|
Post by rugbytoffee on Jun 28, 2017 12:10:54 GMT
David Duckenfield and Norman Bettison have been charged with criminal offences over the Hillsborough disaster and its aftermath. They are among six individuals that have been charged following two major investigations that focused on the causes of the tragedy and the alleged cover-up that followed. South Yorkshire Ambulance service are not among those facing charges. Each of those charged will now appear in court - and could face trials - after the launch of legal proceedings against them. Just over 28 years after the disaster unfolded on the Leppings Lane terraces the families of the 96 Reds fans who died, survivors and campaigners were told of the charges in a private briefing by the Crown Prosecution Service (CPS). Sue Hemming, head of the organisation’s special crime and counter-terrorism division, broke the news to those gathered at Parr Hall in Warrington at 11am. In reaching the decisions, lawyers from the CPS have spent six months examining evidence against 23 suspects identified by the two criminal probes launched in 2012. Those charged are: · David Duckenfield, who was the Match Commander for South Yorkshire Police on the day of the disaster · Graham Henry Mackrell, who was Sheffield Wednesday Football Club’s company secretary and safety officer at the time of the disaster in 1989 · Peter Metcalf, the solicitor acting for the South Yorkshire Police during the Taylor Inquiry and the first inquests · Former Chief Superintendent Donald Denton of South Yorkshire Police · Former Detective Chief Inspector Alan Foster of South Yorkshire Police · Norman Bettison, a former officer with South Yorkshire Police and subsequently Chief Constable of Merseyside and West Yorkshire Police Each of the suspects will now be given court dates as criminal proceedings begin. Any that plead not guilty to the allegations against them are likely to face a crown court trial. The charges follow a complex process of investigations that followed the work of the Hillsborough Independent Panel, which concluded in 2012.
|
|
|
Post by rugbytoffee on Dec 6, 2018 21:23:34 GMT
David Duckenfield, the former South Yorkshire police chief superintendent who was in command of the FA Cup semi-final at Hillsborough in 1989, which cost 96 people their lives, has failed with a further application to have his prosecution for manslaughter stopped.

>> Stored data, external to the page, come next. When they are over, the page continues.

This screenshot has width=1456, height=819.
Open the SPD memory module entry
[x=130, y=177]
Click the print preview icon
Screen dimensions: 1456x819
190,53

The judge who will preside over Duckenfield’s trial, Sir Peter Openshaw, rejected his application for a stay of prosecution, following a hearing at Preston crown court on Thursday.

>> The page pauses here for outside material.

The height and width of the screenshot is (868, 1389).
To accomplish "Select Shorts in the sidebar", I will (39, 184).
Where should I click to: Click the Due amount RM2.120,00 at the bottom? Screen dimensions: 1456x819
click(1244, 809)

The trial, on criminal charges of causing death by gross negligence manslaughter of 95 people attending the semi-final, is scheduled to start in Preston on 14 January. He has already pleaded not guilty to the charges.

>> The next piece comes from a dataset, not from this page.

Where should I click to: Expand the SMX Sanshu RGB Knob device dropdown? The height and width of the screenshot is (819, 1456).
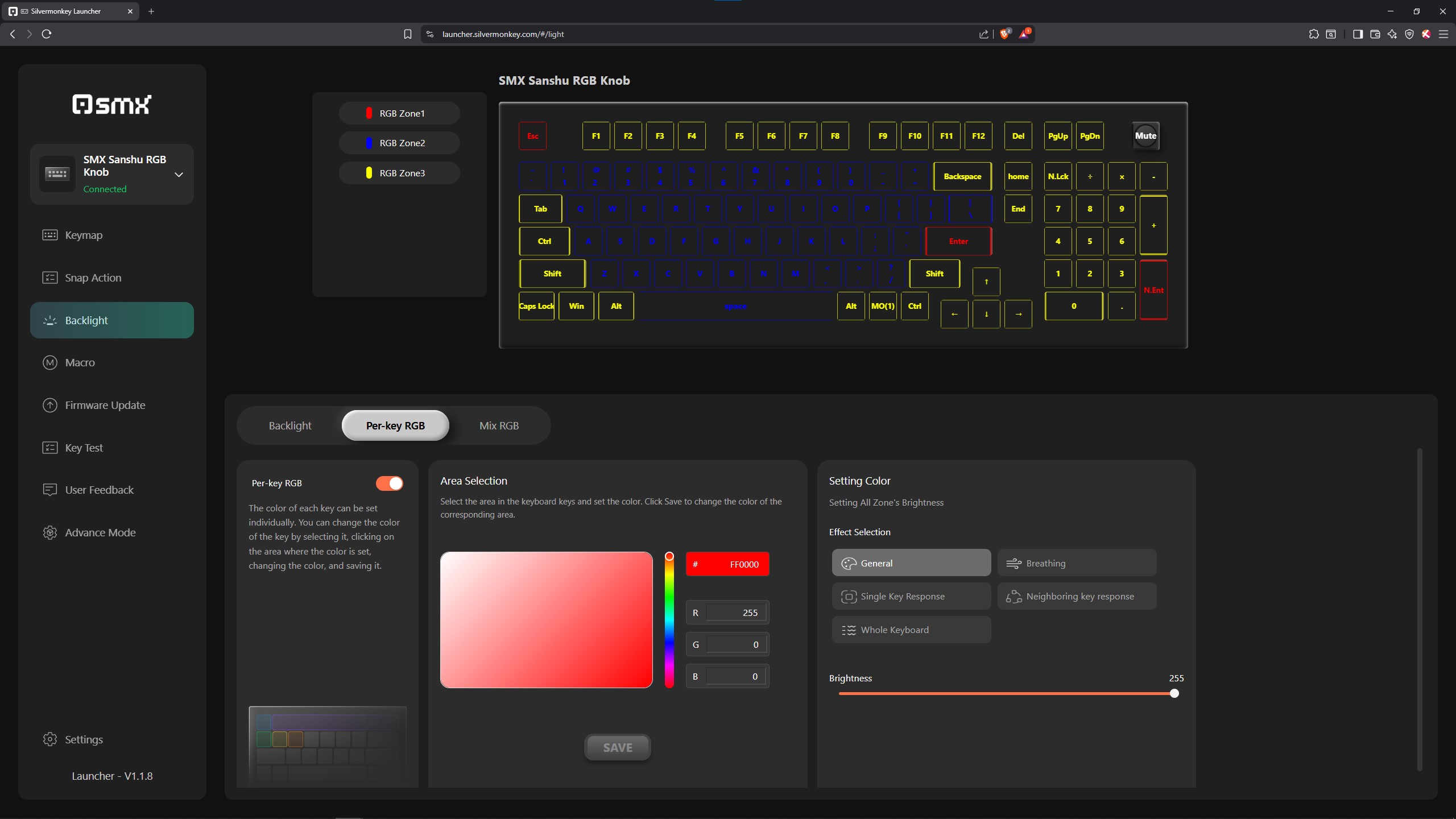(179, 175)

Duckenfield previously applied in June for the prosecution to be stopped on legal grounds, but Openshaw dismissed that application, and also lifted a stay on prosecution, which had been ordered following previous proceedings in 2000.
The Crown Prosecution Service has not sought a manslaughter charge against Duckenfield in relation to the 96th person who died, Tony Bland, who was 18 when he went to support Liverpool at the semi-final against Nottingham Forest. Bland suffered critical brain injuries in the crush on Hillsborough’s Leppings Lane terrace, and was placed on life support in hospital. The life support was turned off four years later, in 1993, following a court application made by his family.
According to the law in 1989, a charge of manslaughter cannot be applied in relation to a person who has died longer than a year and a day after the alleged criminal acts occurred.
Graham Mackrell, the former secretary of Sheffield Wednesday football club, which has Hillsborough as its home ground, faces two criminal charges for alleged breaches of safety legislation and his duties as the club’s safety officer, and will stand trial at the same time as Duckenfield.
Three other men are charged with criminal offences, which are due to be heard in September next year. Donald Denton, a former South Yorkshire police chief superintendent at the time of the disaster, Denton’s then deputy, former Ch Insp Alan Foster, and the then South Yorkshire police force solicitor, Peter Metcalf, are charged with undertaking acts with intent to pervert the course of justice relating to Hillsborough.